The Heterogeneous Nuclear Ribonucleoprotein L Is an Essential Component in the Ca²⁺/Calmodulin-dependent Protein Kinase IV-regulated Alternative Splicing through Cytidine-Adenosine Repeats*

Abstract

The regulation of gene expression through alternative pre-mRNA splicing is common in metazoans and is often controlled by intracellular signaling pathways that are important in cell physiology. We have shown that the alternative splicing of a number of genes is controlled by membrane depolarization and Ca²⁺/calmodulin-dependent protein kinase IV (CaMKIV) through CaMKIV-responsive RNA elements (CaRRE1 and CaRRE2); however, the trans-acting factors remain unknown.
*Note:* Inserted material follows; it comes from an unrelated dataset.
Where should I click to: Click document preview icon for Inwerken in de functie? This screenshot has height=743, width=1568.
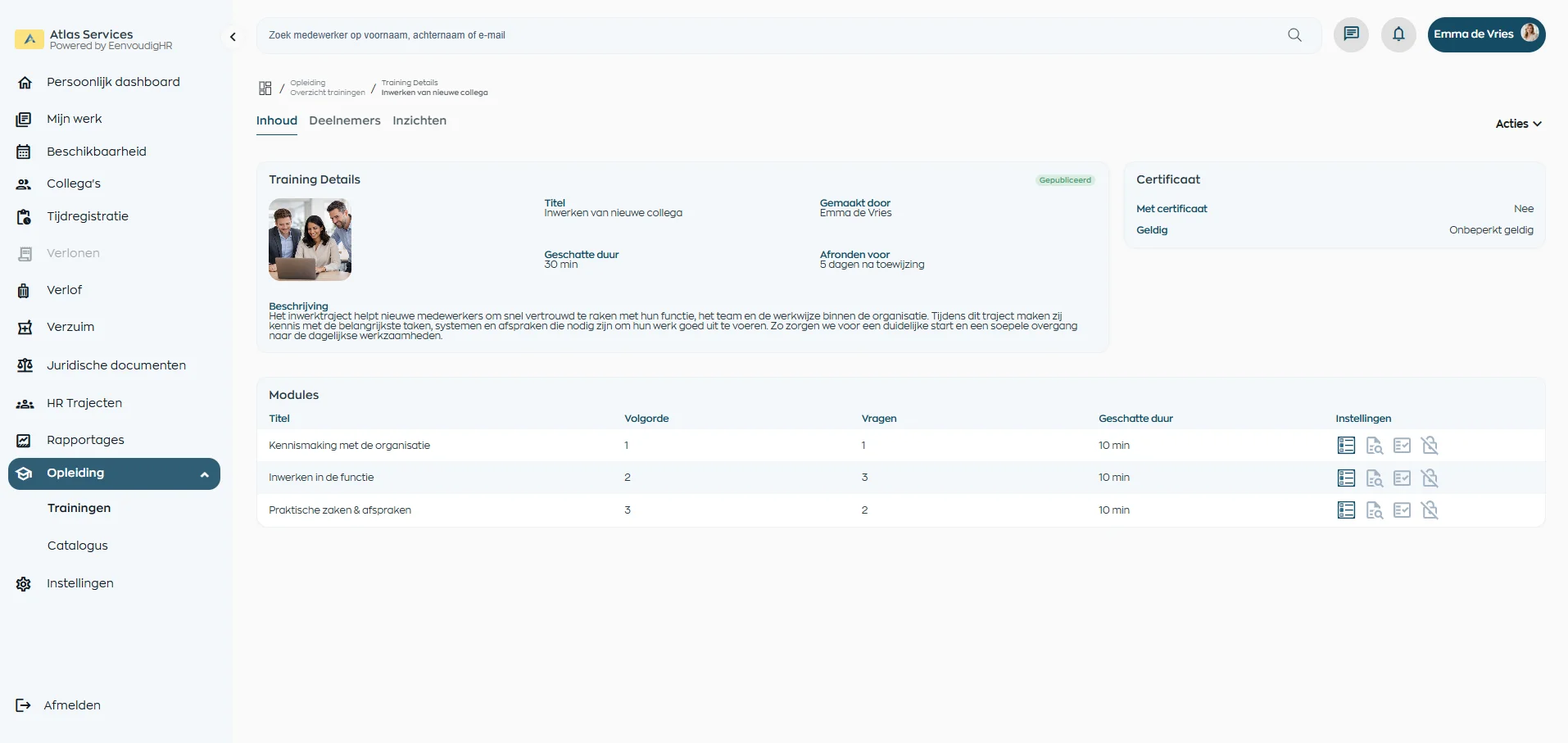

Here we show that the heterogeneous nuclear ribonucleoprotein (hnRNP) L is a CaRRE1 binding factor in nuclear extracts. An hnRNP L high affinity CA (cytidine-adenosine) repeat element is sufficient to mediate CaMKIV and hnRNP L repression of splicing in a location (3′-splice site proximity)-dependent way. Depletion of hnRNP L by RNA interference followed by rescue with coexpressed exogenous hnRNP L demonstrates that hnRNP L mediates the CaMKIV-regulated splicing through CA repeats in heterologous contexts. Depletion of hnRNP L also led to increased inclusion of the stress axis-regulated exon and a CA repeat-harboring exon under depolarization or with activated CaMKIV. Moreover, hnRNP L binding to CaRRE1 was increased by CaMKIV and, conversely, was reduced by pretreatments with protein phosphatases. Therefore, hnRNP L is an essential component of CaMKIV-regulated alternative splicing through CA repeats, with its phosphorylation likely playing a critical role.